En ce premier jour de retour de Georges Tron, le bureau de l'Assemblée nationale se réunit pour statuer sur le maintien de son contrôle judiciaire. Cette instance ne pouvait pas se réunir avant pour statuer sur une question qui ne se posait pas concrètement tant que Georges Tron n'était pas redevenu député. Un bureau convoqué un jeudi matin, c'est assez exceptionnel, les députés étant moins présents ce jour là (on peut d'ailleurs le déplorer). On ne peut donc pas reprocher à l'Assemblée une quelconque indulgence. La réunion pertinente se tient le matin du premier jour où elle peut, juridiquement, se tenir.

Reste la question politique de la légitimité de l'immunité parlementaire, sur laquelle certains ont glosé pour tenter d'y déceler un scandale. Je suis souvent critique sur la capacité de l'institution à protéger ses membres et à excuser leurs faiblesses. Pourtant, j'ai beau chercher, je ne trouve rien à dire sur cette affaire.

L'immunité parlementaire est une chose nécessaire pour préserver les parlementaires des pressions. Elle n'est en rien absolue et ne protège absolument pas les parlementaires des rigueurs de la justice. Le sénateur Gaston Flosse s'en est rendu compte quand il s'est retrouvé placé en détention provisoire. Cette immunité parlementaire n'a pas empêché le sénateur Nouveau Centre de la Meuse, Claude Biwer, d'être condamné pour prise illégale d'intérêt, ou le sénateur PS Jacques Mahéas d'être condamné pour harcèlement sexuel.

L'immunité parlementaire prend deux formes. Elle empêche toute poursuite en justice pour les propos tenus dans le cadre des débats parlementaires. Un député ou un sénateur peut dire ce qu'il vent dans l'enceinte de son assemblée, il ne peut pas être poursuivi. Cela garantit une liberté de pouvoir s'exprimer sans craindre les procès, ce qui n'est pas négligeable dans une époque où un pet de travers qui a le malheur de déplaire à une minorité influente vous amène directement dans un prétoire ! Christian Vanneste a fait l'objet de poursuites sur la base de propos tenus dans une interview dans un journal local, pas pour ce qu'il a pu dire dans le cadre des débats parlementaires. Et c'est heureux, sinon, on assisterait à un appauvrissement et une stérilisation des débats parlementaires.

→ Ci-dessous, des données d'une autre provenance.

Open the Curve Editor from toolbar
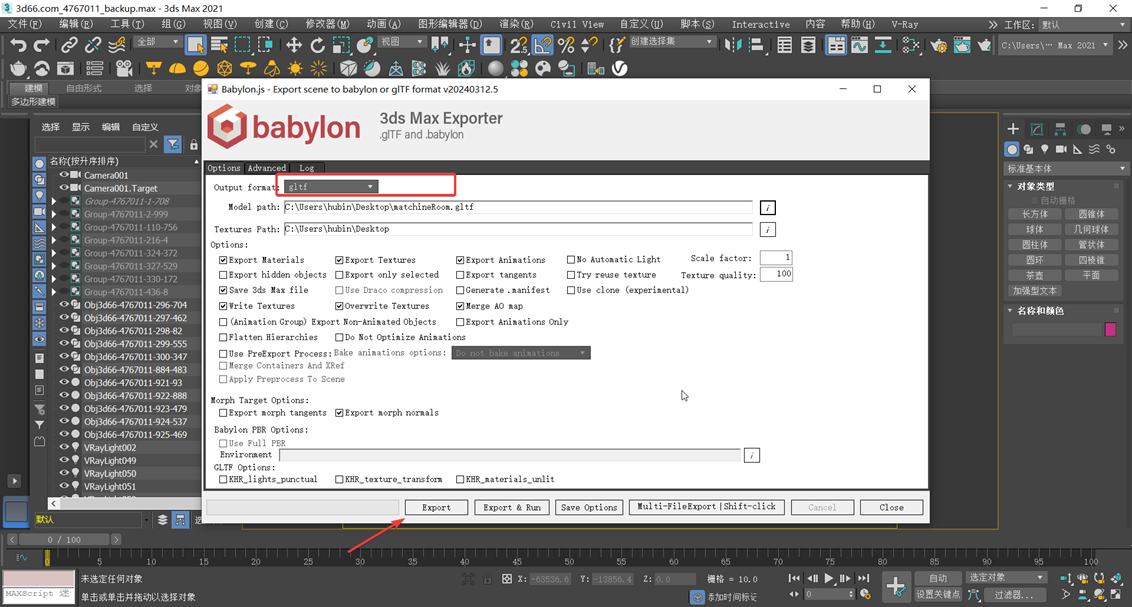This screenshot has width=1132, height=607. [859, 45]
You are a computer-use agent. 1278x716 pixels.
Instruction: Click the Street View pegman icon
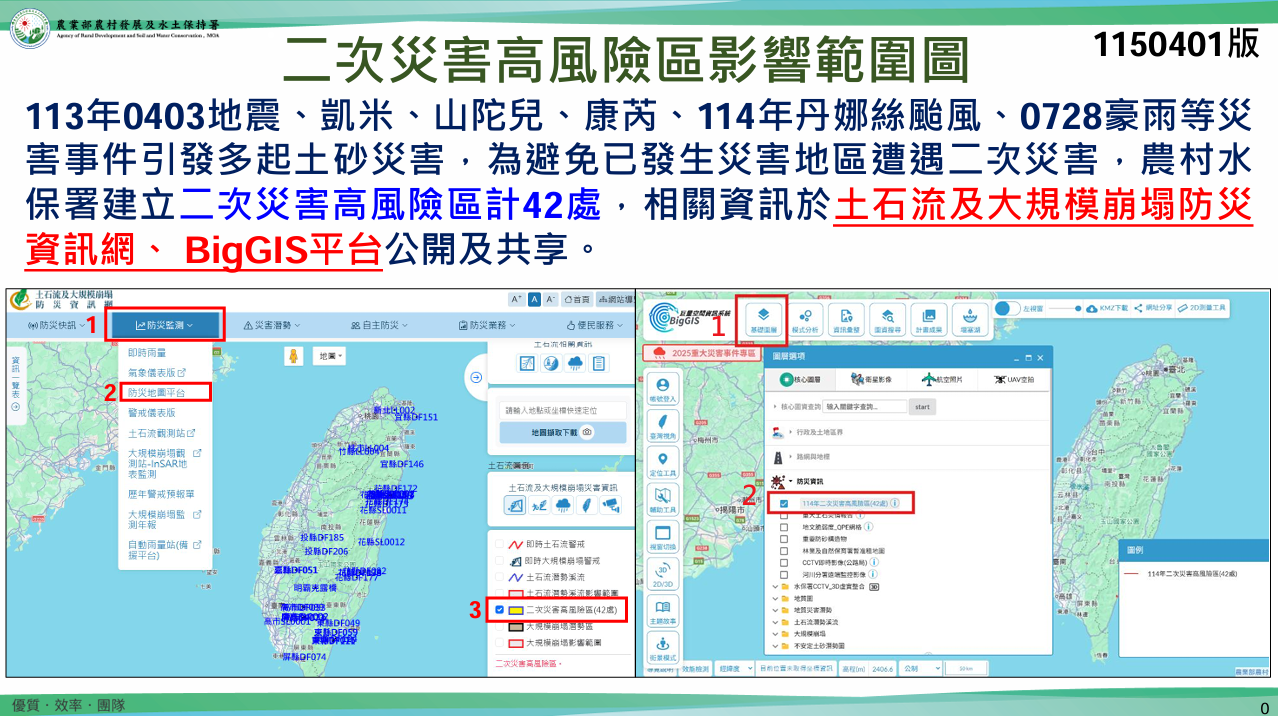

L'immunité parlementaire permet aussi de soumettre une mesure privative de liberté à l'autorisation de l'assemblée à laquelle appartient un parlementaire. Cela ne veut pas dire qu'un député ne peut pas être mis en prison ou placé en garde à vue (Gaston Flosse peut en témoigner). Cela veut dire que toute mesure privative de liberté, qui peut être un moyen de pression sur un parlementaire, est soumise au filtre de l'institution parlementaire, qui peut ainsi évaluer le caractère sérieux du dossier et la nécessité de la mesure privative ou restrictive de liberté. Je n'ai jamais vu de décision « scandaleuse » sur ce sujet.

Ce qui va arriver aujourd'hui, c'est la validation, par le bureau de l'Assemblée nationale, de la mesure de contrôle judiciaire dont fait l'objet Georges Tron. Il lui est interdit, pour les besoins de l'enquête, de rencontrer certaines personnes. Si d'autres mesures plus strictes, comme une demande de détention provisoire, sont considérées comme nécessaires par le juge, il pourra en formuler la demande auprès du bureau de l'Assemblée nationale. C'est tout à fait normal et je vois mal où est le problème. Si Georges Tron est coupable, cette « immunité parlementaire » n'empêche en rien sa condamnation.
En aucun cas, l'ummunité parlementaire ne met qui que soit à l'abri des lois de la République !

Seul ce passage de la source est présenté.